Please copy word for word everything in the items from the line containing "Select the 'China" down to the line containing "will tap(105, 40).", including both of those lines.

======== Material for this task ========

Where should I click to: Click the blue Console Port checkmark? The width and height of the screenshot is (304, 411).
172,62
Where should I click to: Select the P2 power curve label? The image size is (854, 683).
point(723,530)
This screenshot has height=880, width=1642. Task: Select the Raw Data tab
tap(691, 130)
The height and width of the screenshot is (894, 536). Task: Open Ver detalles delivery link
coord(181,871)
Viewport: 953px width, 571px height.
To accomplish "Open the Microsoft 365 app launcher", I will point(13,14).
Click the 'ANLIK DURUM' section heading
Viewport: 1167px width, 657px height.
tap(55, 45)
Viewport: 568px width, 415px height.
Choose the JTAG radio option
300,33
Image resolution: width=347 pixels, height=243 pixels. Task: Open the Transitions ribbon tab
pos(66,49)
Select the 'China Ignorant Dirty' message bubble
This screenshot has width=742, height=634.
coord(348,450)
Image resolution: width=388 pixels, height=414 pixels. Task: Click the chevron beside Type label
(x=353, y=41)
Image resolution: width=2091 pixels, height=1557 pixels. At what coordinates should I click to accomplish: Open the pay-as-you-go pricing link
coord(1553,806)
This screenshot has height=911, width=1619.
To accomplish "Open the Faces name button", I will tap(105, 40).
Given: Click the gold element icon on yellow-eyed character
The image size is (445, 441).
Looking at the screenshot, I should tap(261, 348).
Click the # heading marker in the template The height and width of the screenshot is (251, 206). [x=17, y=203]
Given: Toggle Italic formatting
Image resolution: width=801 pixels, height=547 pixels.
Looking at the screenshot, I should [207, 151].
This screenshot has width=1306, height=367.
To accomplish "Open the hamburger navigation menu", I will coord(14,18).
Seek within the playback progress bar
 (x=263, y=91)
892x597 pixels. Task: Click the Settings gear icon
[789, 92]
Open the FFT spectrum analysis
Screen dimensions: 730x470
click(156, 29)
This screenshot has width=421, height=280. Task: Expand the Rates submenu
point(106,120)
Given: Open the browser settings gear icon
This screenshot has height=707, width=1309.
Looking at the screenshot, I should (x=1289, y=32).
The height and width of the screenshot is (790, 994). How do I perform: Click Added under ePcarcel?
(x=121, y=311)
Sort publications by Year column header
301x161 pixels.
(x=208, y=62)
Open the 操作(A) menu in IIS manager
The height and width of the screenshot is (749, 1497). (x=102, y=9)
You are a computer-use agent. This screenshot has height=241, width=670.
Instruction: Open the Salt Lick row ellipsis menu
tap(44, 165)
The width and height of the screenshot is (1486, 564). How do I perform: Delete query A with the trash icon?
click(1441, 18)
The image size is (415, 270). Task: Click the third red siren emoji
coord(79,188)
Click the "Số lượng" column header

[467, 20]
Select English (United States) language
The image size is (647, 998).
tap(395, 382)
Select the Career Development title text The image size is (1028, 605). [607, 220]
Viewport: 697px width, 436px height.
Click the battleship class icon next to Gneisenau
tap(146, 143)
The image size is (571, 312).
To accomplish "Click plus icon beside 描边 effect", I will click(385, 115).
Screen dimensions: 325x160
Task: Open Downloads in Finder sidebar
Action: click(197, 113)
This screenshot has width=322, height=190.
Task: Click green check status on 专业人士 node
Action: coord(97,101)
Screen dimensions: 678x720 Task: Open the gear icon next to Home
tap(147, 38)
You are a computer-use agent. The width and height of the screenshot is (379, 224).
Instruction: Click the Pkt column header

========

:: Answer to the problem ::
Select the 'China Ignorant Dirty' message bubble
This screenshot has width=742, height=634.
coord(348,450)
Image resolution: width=388 pixels, height=414 pixels. Task: Click the chevron beside Type label
(x=353, y=41)
Image resolution: width=2091 pixels, height=1557 pixels. At what coordinates should I click to accomplish: Open the pay-as-you-go pricing link
coord(1553,806)
This screenshot has height=911, width=1619.
To accomplish "Open the Faces name button", I will tap(105, 40).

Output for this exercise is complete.